WHAT YOU SHOULD DO | Lines with the string "window" in the data below: report how many there are, and write nothing but the number.

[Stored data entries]

◇ ◇ ◇

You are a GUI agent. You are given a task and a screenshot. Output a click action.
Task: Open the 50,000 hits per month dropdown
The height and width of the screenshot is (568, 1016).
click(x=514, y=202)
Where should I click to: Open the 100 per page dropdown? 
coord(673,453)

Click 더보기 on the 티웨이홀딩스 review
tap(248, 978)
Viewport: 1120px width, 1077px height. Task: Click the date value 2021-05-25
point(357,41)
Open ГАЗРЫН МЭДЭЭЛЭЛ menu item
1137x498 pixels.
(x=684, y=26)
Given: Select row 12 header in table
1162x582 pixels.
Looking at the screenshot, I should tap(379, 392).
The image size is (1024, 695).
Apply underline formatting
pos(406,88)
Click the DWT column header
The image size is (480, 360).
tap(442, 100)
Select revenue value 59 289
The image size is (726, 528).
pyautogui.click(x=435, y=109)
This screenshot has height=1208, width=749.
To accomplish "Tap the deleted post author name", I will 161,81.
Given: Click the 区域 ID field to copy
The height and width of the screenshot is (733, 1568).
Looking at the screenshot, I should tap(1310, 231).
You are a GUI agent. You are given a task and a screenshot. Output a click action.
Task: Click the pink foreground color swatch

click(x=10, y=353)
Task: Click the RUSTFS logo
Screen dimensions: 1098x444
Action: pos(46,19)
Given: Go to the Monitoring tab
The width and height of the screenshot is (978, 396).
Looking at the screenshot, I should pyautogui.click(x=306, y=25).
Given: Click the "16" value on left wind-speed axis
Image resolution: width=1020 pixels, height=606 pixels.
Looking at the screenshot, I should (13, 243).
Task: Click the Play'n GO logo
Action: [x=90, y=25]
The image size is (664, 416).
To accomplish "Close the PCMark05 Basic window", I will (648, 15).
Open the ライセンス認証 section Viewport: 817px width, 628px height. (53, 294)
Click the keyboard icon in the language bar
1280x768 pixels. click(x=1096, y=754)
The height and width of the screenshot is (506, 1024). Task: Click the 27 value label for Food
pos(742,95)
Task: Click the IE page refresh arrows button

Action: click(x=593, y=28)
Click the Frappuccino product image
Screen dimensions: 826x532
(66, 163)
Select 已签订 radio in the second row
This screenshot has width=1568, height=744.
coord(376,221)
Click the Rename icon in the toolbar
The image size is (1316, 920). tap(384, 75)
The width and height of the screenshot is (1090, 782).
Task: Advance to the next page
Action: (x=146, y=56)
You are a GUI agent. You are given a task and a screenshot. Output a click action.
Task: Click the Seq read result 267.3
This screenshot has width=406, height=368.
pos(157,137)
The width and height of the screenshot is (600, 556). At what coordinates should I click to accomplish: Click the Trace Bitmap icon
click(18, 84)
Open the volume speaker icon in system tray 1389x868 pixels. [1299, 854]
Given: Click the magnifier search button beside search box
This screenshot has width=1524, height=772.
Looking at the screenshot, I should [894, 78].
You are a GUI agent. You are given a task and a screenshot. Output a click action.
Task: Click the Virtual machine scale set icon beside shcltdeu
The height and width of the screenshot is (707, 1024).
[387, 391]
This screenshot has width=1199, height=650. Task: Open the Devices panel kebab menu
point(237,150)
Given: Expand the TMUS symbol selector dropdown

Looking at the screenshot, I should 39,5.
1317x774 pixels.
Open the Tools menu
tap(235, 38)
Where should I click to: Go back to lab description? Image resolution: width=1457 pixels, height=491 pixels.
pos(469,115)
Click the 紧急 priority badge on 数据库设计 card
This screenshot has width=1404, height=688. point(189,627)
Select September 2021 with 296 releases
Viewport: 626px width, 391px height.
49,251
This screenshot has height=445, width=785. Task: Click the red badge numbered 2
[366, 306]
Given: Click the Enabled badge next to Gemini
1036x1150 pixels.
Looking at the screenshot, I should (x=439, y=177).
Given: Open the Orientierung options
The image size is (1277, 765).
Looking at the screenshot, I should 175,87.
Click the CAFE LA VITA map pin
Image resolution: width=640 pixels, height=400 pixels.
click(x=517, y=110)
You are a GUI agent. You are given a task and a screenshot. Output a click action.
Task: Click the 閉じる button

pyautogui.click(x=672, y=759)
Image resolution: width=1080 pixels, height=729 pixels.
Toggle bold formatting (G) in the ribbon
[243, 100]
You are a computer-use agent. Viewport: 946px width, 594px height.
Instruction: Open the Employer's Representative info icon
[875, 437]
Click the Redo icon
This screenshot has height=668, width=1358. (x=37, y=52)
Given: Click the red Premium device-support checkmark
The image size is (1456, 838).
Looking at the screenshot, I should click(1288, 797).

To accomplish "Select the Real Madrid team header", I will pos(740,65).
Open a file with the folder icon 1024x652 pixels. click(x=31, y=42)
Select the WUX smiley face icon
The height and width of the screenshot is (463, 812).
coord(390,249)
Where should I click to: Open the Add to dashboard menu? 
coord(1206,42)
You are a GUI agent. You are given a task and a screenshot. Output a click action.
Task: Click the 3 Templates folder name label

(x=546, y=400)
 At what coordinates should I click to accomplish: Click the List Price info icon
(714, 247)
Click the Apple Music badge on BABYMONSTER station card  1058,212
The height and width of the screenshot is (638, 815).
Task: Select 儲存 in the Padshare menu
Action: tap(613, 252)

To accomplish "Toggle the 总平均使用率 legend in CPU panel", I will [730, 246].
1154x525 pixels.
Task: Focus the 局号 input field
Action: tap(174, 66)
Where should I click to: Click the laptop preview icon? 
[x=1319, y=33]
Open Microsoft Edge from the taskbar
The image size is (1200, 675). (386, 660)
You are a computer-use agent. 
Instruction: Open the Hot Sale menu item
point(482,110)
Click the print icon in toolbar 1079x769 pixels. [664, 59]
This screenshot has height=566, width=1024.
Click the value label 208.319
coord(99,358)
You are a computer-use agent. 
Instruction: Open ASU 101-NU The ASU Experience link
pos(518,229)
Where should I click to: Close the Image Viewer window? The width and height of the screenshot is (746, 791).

◇ ◇ ◇

WRITTEN REPLY | 2